Historic church in Massachusetts, United States

St. George's Greek Orthodox Church is a historic Greek Orthodox Church building at 55 North Street in Southbridge, Massachusetts. Built in 1932, it is the oldest Orthodox church in the city, and is a locally rare example of Byzantine and Greek architecture. The church was listed on the National Register of Historic Places in 1989.

==Architecture and history==
The church is located north of Southbridge's central business district, on the north side of North Street, about midway between Foster and Mechanic Streets. It is a single-story masonry structure, with a cruciform plan and a central cupola. The front (south-facing) facade is flanked by low square towers topped by rounded wood-frame stages that are terminated in crosses. The entrance, set between these towers, is flanked by replacement columns and topped by a full Greek entablature (the columns are a simpler replacement for ones that had Corinthian capitals). Windows are generally set in round-arch openings.

### Extracted information
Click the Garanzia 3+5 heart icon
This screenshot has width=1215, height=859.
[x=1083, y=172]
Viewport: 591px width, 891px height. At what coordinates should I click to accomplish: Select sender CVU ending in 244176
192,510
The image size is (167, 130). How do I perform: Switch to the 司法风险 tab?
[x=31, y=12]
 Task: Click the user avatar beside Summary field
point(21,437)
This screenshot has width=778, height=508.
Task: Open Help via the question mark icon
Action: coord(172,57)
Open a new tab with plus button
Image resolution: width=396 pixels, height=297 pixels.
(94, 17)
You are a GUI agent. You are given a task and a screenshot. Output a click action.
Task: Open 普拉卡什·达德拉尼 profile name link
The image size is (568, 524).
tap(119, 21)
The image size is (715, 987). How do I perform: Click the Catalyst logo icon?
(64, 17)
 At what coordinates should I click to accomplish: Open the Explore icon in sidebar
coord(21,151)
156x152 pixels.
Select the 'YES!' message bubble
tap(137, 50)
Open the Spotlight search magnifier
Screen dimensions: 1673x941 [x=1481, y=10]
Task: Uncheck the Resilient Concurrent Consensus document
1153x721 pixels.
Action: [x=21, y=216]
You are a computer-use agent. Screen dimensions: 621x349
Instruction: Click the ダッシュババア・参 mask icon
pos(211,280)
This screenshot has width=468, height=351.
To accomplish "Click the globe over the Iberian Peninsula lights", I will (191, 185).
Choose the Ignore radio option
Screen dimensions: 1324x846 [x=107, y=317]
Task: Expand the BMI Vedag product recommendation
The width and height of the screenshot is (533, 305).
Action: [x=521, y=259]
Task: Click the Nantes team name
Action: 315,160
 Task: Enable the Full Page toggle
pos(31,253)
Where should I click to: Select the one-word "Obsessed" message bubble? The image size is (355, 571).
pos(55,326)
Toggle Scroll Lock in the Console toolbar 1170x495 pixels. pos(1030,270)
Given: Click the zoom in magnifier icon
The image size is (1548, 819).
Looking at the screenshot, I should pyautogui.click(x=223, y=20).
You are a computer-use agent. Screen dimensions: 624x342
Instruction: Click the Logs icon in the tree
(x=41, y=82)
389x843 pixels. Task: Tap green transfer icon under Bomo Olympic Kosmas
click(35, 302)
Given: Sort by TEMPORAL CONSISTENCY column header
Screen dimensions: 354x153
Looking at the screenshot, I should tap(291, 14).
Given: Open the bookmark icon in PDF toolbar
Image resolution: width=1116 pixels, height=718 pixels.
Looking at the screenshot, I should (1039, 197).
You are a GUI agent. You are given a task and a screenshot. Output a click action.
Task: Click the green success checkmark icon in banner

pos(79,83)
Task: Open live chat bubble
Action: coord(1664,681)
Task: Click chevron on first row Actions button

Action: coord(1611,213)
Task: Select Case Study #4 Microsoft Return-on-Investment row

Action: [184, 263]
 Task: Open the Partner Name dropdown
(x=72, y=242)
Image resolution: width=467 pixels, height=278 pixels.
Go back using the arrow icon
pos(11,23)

### Set exercise
Reproduce, word for word, the stretch of the St. George's church text from "St. George's Greek" through "Places in 1989.". Work only from the text about the church.

### Full response
St. George's Greek Orthodox Church is a historic Greek Orthodox Church building at 55 North Street in Southbridge, Massachusetts. Built in 1932, it is the oldest Orthodox church in the city, and is a locally rare example of Byzantine and Greek architecture. The church was listed on the National Register of Historic Places in 1989.